Soft & Fluffy Chocolate Chip Cupcakes
Chocolate chip cupcakes are loaded with pocked of melty chocolate and have a sweet caramel flavor. Top with your favorite chocolate frosting!
Ingredients
- 4 eggs
- 1/4 cup melted butter
- 1 tbsp apple cider vinegar
- 1 tsp vanilla
- 1/4 cup maple syrup or honey
- 1/3 cup coconut sugar
- 2 cups almond flour
- 1/3 cup arrowroot starch (+ 2 tbsp to mix with chocolate chips!)
- 1 tsp baking soda
- 1/4 tsp salt
- 1 cup mini chocolate chips
- Chocolate frosting of choice – you can use store-bought or use this Vegan Chocolate Frosting or this Easy Vanilla Buttercream with 1/4 cup cocoa powder mixed in.
Instructions
- Preheat the oven: Preheating the oven ensures that the cupcakes bake evenly and properly. Preheat your oven to 350°F (175°C) for cupcakes.
-
Prepare the cupcake batter: In a large bowl, combine the almond flour, arrowroot starch, baking soda and salt. Whisk and set aside.
- In another bowl, add the eggs, melted butter, apple cider vinegar and maple syrup or honey.
- Whisk the wet ingredients until thoroughly mixed. Add to the dry ingredients to the bowl and whisk again until combined.
- Prep & Mix the Chocolate Chips: Take the MINI chocolate chips or finely chopped chocolate and toss with 2 tbsp of arrowroot powder to coat the chocolate. This will ensure the chocolate is scattered throughout the batter and doesn’t sink to the bottom.
- Add the chocolate (coated with arrowroot) to the batter + stir!
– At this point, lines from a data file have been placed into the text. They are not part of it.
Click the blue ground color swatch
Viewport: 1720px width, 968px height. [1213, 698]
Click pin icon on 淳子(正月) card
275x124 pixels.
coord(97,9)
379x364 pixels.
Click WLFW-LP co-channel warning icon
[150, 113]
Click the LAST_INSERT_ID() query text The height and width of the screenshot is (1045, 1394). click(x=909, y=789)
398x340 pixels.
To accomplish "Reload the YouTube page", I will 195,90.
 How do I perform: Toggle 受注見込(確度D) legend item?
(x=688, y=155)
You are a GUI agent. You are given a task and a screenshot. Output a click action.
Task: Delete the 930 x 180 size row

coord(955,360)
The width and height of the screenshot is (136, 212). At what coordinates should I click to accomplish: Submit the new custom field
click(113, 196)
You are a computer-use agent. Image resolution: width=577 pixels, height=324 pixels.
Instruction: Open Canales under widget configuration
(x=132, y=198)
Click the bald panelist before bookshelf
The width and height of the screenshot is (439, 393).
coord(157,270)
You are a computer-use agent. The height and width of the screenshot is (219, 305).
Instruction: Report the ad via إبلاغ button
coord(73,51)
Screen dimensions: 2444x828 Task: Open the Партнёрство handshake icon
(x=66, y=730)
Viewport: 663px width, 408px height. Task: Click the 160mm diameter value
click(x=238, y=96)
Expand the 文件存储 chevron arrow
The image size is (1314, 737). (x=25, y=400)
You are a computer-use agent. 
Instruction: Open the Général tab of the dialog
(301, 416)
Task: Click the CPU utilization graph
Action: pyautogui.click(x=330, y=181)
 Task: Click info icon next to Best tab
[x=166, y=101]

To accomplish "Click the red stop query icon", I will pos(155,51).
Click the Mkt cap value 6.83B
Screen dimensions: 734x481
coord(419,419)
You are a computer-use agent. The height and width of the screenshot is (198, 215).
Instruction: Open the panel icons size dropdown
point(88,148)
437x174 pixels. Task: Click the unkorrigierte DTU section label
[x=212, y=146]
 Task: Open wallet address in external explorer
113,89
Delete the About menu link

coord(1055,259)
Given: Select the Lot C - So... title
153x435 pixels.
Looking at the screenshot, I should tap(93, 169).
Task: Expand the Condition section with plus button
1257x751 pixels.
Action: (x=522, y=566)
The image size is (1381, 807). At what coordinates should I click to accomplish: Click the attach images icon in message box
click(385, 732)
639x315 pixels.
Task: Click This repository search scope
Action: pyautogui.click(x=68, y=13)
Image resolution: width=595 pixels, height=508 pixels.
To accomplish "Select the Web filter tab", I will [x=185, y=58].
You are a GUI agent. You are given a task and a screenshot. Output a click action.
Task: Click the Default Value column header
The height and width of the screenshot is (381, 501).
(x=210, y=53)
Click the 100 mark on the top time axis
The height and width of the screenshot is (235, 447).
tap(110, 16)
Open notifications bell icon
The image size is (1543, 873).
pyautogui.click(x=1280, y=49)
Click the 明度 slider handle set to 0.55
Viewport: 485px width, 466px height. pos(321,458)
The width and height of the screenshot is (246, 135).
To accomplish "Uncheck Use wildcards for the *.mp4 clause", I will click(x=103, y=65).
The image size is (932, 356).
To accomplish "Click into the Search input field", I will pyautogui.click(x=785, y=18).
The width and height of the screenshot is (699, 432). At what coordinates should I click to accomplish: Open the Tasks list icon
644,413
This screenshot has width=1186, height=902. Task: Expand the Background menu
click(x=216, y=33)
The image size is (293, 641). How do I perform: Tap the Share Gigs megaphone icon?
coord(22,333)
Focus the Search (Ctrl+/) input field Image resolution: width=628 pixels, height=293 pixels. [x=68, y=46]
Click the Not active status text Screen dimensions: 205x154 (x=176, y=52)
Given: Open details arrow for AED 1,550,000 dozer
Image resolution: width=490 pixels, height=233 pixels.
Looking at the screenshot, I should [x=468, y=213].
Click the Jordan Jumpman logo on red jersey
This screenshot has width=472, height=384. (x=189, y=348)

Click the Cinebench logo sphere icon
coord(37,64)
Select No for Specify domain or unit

- Fill the cupcake liners: Line a cupcake tray with paper liners. Using a spoon or an ice cream scoop, divide the cupcake batter evenly among the cups. Filling each liner about two-thirds full allows room for the cupcakes to rise during baking without overflowing.
-
Bake the cupcakes: Place the cupcake tray in the preheated oven and bake for 15 – 17 minutes. As the cupcakes bake, keep an eye on them to prevent overcooking. Near the end of the baking time, you can perform a toothpick test to check for doneness. Insert a toothpick into the center of a cupcake; if it comes out clean or with a few crumbs clinging to it, the cupcakes are done.
-
Cool: Remove the cupcakes from the oven and let them cool in the tray for a few minutes. Then, transfer them to a wire rack to cool completely before frosting. Cooling on a wire rack helps air circulate around the cupcakes, preventing them from becoming soggy.
-
Prepare the chocolate frosting: While the cupcakes are cooling, it’s time to prepare the chocolate frosting. Use this Vegan Chocolate Frosting or this Easy Vanilla Buttercream with 1/4 cup cocoa powder mixed in.
-
Frost the cupcakes: Once the cupcakes have cooled completely, they are ready to be frosted. Fill a piping bag with the prepared chocolate frosting and attach a decorating tip of your choice. Alternatively, you can use a spatula to spread the frosting over the cupcakes.
-
Decorate the cupcakes (optional): To add extra flair, you can decorate the cupcakes with additional mini chocolate chips, sprinkles, or other desired toppings. Sprinkle them over the frosted cupcakes to enhance their appearance and add a touch of fun. Feel free to get creative and let your imagination run wild with the decorations!
Tips
Recipe Development + Food Photography by Jessica Reynolds-Corden
from Jessica Eats.
Nutrition Info:
- Serving Size: 1 cupcake
- Calories: 207
- Sugar: 20.7g
- Sodium: 204mg
- Fat: 12.9g
- Saturated Fat: 6.4g
- Unsaturated Fat: 0g
- Trans Fat: 0g
- Carbohydrates: 25.7g
- Fiber: 1.9g
- Protein: 4.2g
- Cholesterol: 65mg
Karen says
Can you use coconut oil instead of butter?
Lindsay Grimes says
Hi Karen, yes that should work! Use refined coconut oil so you don’t get a coconutty flavor and melt it before measuring. Let me know how it goes!! xo
Barbara Ernst says
Is there a substitute for almond flour, due to allergy
Lindsay Grimes says
HI Barbara, I haven’t tested it with another flour. Maybe subbing in 1 – 1.25 cups of oat flour for the almond flour would work. Are you allergic to all nuts? I love using cashew flour if you can tolerate it. Let me know how you make out and if you do any testing!! xo
Barbara Ernst says
Allergic to almonds and peanuts. Can do cashew, 1.1?
Lindsay Grimes says
Yes I typically do 1:1 for cashew flour and it works well. Let me know how you make out!